So that’s how MSIE is an essential core component of Windows, and can’t possibly be removed!
As with any other geek, people expect me to know all about computers, and help them out when something doesn’t work. Never mind that I know nothing about windows, and proceed by trial and error. So, I’ve just been to help a friend get her newly-installed broadband working.
It turned out she was already connected to the ‘net just fine. I popped up a command window, typed in “ping http://www.google.com”, and it worked without hesitation. OK, so where’s the problem? She showed me: she brings up MSIE, and it insists that she’s offline and invites her to connect! Evidently it’s too … ummm … smart to notice that the rest of the operating system all around it is connected. She’d already done the “obvious” thing, and tried setting up a new “broadband” connection in MSIE’s menu.

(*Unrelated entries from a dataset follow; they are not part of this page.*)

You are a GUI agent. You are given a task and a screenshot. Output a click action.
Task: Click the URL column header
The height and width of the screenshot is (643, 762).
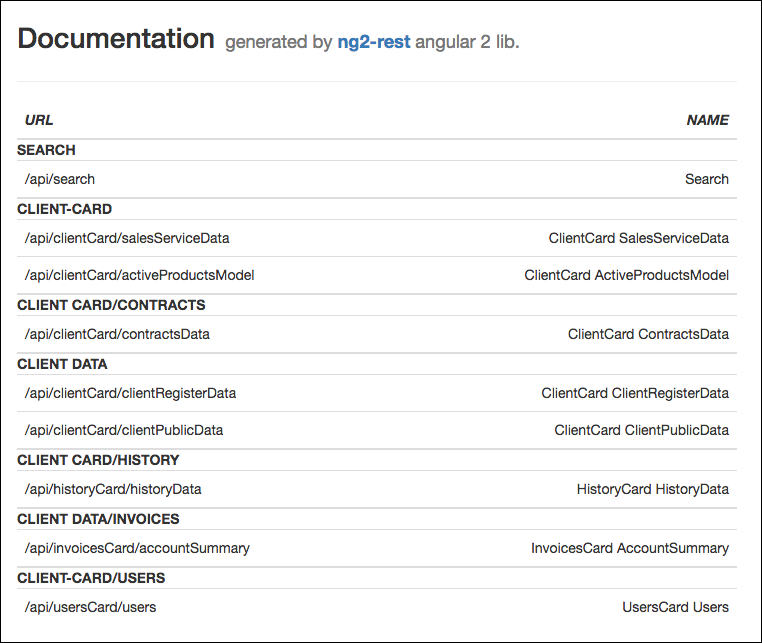pos(39,120)
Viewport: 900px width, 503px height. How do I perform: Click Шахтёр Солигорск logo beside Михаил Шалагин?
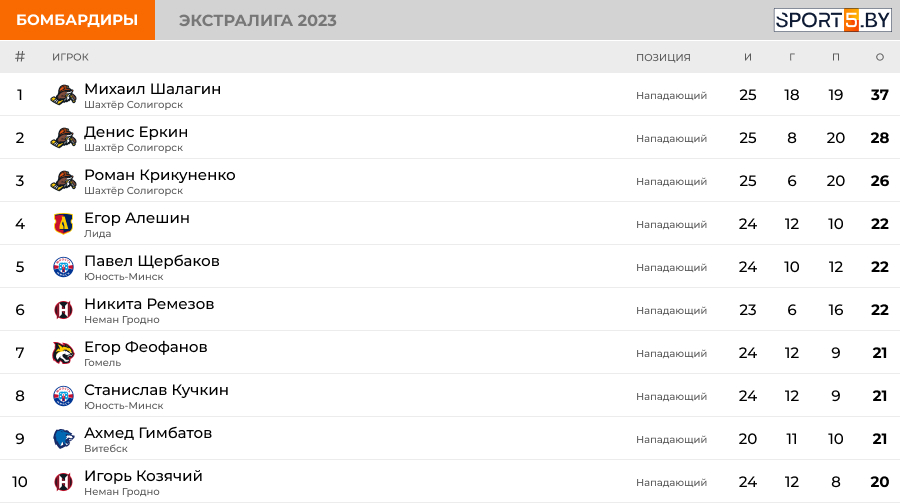click(63, 95)
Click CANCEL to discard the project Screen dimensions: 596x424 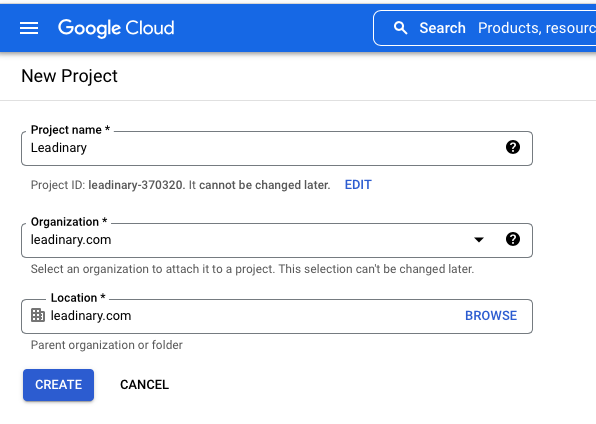[144, 385]
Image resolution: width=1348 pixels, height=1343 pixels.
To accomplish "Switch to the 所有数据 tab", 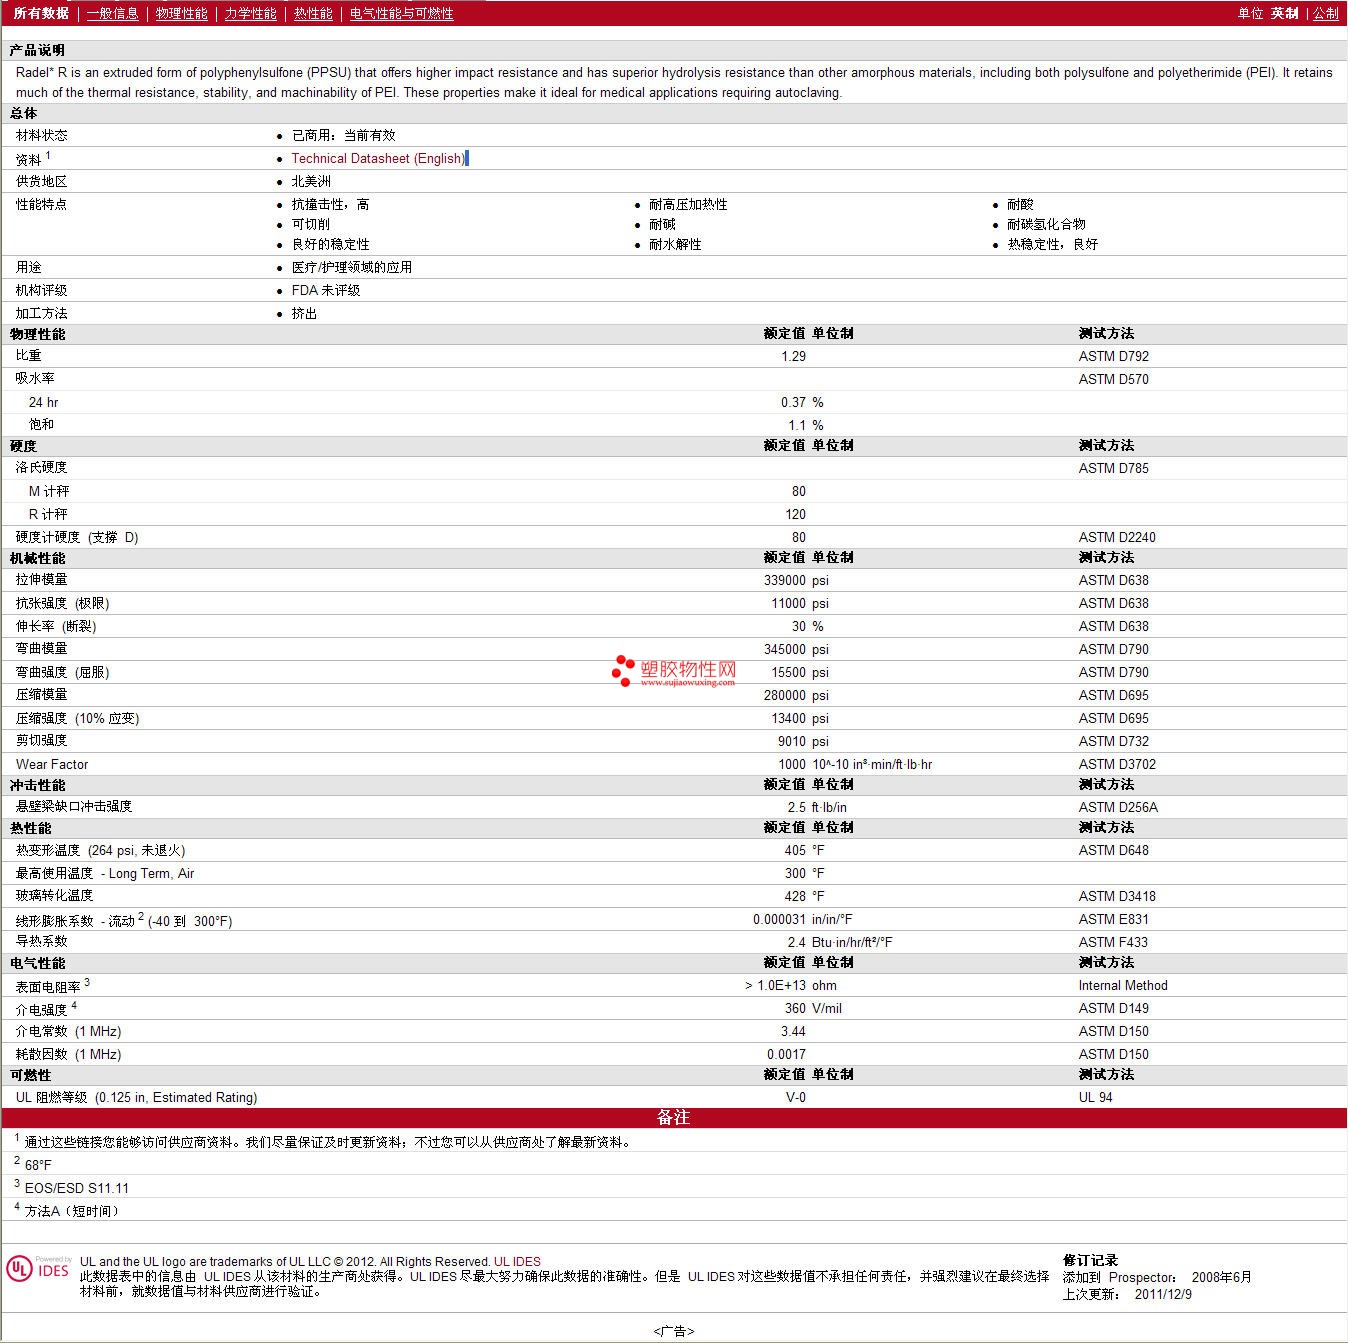I will (x=41, y=13).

OK, the menu doesn’t have an option for a regular network connection. So I tried just removing the old dialup connections, whereupon it all worked. Evidently they were standing in the way of MSIE using the network!
Well, I take my hat off to the engineers who designed that. It must take a lot of ingenuity to make things quite so gratuitously difficult. Heath Robinson would be proud of you! And that’s the kind of feature that’ll keep you firmly ahead of Linux, Solaris, MacOS, etc, which “just work” when you attach them to a network, and deprive the user of all that mystery and entertainment.